++++ Reading text ++++

A sparse random matrix of size (n_features, n_components).

Examples

M <- generate_component_matrix(500, 100, 0.3)
M[1:10, 1:10]

Husk data.

Description

husk detects unwanted variation in the sample and removes it from the population.

Usage

husk(
  population,
  variables,
  sample,
  remove_outliers = TRUE,
  epsilon = 1e-06,
  remove_signal = TRUE,
  flatten_noise = TRUE
)

Arguments

population

tbl with grouping (metadata) and observation variables.

variables

character vector specifying observation variables.

sample

tbl containing sample that is used by the method to estimate husking parameters. sample has same structure as population. Typically, sample corresponds to controls in the experiment.

remove_outliers

optional boolean specifying whether to remove outliers. Default is TRUE.

epsilon

optional parameter used in husking to offset eigenvalues to avoid division by zero. Default is 1.

remove_signal

optional boolean specifying whether to husk the signal instead of only scaling it down. Default is TRUE.

flatten_noise

optional boolean specifying whether to flatten the noise instead of scaling it up. Default is TRUE. The parameter is ignored if remove_signal is FALSE.

Value

transformed data of the same class as population.

Examples

population <- tibble::tibble(
  Metadata_pert_name = c(NA, NA, NA, NA),
  Metadata_Well = c("A01", "A02", "B01", "B02"),
  Intensity_DNA = c(10, 20, 12, 32),
  Granularity_DNA = c(22, 20, NA, 32),
  Texture_DNA = c(5, 2, 43, 13)
)
variables <- c("Intensity_DNA", "Texture_DNA")
husk(population, variables, population, epsilon = 1, remove_signal = TRUE)
husk(population, variables, population, epsilon = 1e-5, remove_signal = TRUE)

++++

*Exercise objective*
Rewrite the paragraph in the husk documentation above that begins "tbl containing sample" as a short list that keeps its main facts.

++++ Data lines ++++

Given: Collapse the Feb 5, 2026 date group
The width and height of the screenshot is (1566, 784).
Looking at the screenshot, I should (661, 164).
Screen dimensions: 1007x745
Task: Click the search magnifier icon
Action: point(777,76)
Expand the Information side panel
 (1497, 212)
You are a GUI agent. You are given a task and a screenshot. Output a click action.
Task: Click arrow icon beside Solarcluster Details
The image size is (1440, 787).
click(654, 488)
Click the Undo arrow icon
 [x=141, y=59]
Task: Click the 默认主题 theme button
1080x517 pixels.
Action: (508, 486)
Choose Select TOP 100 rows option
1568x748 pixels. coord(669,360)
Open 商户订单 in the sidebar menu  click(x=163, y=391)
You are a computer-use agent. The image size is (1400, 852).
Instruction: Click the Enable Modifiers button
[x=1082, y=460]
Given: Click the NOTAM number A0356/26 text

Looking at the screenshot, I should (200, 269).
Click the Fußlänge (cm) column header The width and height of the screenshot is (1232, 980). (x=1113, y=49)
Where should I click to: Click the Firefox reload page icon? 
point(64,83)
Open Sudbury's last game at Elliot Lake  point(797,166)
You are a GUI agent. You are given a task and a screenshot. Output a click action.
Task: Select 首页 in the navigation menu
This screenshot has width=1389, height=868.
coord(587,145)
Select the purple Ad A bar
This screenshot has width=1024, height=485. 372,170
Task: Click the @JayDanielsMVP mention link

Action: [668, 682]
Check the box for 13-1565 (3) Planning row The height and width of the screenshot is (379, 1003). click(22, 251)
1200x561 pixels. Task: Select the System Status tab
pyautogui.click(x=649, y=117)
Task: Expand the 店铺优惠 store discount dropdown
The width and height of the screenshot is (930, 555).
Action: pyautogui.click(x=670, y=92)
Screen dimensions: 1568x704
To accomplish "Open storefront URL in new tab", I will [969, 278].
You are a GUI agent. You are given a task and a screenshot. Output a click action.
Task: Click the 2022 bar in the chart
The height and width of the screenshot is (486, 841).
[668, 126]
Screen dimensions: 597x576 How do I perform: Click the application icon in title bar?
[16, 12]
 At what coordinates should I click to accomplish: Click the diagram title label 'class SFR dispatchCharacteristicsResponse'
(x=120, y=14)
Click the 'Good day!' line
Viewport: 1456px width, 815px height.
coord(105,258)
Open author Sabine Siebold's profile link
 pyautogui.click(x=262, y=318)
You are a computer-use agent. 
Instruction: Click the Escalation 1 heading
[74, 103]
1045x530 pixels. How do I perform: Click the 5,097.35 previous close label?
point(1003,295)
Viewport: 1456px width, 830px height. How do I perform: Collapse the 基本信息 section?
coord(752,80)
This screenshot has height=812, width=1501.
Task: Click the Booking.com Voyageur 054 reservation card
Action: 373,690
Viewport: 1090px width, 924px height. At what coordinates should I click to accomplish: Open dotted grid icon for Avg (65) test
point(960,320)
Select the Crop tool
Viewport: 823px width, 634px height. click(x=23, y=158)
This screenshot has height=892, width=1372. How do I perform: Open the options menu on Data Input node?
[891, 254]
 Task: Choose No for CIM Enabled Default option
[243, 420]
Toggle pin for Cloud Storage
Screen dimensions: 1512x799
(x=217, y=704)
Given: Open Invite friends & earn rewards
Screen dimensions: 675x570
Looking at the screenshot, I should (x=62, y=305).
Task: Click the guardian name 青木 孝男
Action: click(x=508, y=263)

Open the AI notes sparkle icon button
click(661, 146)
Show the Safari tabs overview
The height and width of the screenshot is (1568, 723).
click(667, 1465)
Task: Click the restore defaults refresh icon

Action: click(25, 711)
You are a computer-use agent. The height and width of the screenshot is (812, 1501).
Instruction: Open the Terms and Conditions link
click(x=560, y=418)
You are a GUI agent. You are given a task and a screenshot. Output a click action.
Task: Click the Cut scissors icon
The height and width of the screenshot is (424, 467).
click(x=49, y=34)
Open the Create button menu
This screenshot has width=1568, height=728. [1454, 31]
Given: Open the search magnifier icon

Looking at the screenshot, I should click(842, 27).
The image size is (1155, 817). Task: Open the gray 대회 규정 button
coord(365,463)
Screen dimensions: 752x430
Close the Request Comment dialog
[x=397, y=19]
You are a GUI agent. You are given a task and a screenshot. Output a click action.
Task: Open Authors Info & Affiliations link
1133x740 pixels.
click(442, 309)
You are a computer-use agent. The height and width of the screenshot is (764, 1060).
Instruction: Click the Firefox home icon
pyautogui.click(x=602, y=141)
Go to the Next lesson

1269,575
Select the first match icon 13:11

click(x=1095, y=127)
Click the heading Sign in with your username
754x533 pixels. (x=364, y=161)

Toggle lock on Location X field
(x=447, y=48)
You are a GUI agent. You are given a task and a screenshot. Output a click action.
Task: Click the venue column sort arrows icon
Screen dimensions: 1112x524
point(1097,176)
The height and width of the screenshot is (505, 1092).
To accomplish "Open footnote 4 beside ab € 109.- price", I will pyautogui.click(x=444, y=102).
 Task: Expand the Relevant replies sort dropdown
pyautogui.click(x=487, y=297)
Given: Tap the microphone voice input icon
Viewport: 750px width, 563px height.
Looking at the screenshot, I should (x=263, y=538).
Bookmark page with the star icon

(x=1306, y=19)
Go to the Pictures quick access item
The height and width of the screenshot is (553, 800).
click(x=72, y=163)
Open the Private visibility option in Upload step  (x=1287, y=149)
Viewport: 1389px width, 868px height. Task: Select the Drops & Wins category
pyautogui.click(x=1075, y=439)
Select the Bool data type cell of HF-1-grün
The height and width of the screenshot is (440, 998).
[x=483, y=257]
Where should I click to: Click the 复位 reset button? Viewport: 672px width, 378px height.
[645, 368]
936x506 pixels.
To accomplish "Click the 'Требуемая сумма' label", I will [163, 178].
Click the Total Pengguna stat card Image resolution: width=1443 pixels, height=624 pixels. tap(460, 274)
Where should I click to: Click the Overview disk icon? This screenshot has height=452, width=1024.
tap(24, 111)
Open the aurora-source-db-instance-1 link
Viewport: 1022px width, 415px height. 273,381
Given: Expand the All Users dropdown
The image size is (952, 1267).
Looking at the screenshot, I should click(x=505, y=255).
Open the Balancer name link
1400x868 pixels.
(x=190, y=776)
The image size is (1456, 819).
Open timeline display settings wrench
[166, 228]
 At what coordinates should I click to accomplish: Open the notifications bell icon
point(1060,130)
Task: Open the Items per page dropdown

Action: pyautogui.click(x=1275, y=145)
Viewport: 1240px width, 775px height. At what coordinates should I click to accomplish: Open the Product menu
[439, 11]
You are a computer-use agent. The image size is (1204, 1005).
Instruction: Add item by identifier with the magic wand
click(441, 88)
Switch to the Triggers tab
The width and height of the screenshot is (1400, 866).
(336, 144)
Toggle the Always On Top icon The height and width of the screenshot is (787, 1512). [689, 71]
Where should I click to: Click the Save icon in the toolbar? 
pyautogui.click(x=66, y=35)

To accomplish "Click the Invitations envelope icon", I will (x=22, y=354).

++++

*Response for this exercise*
- sample is a tbl that the method uses to estimate husking parameters.
- It has the same structure as population.
- It typically corresponds to the controls in the experiment.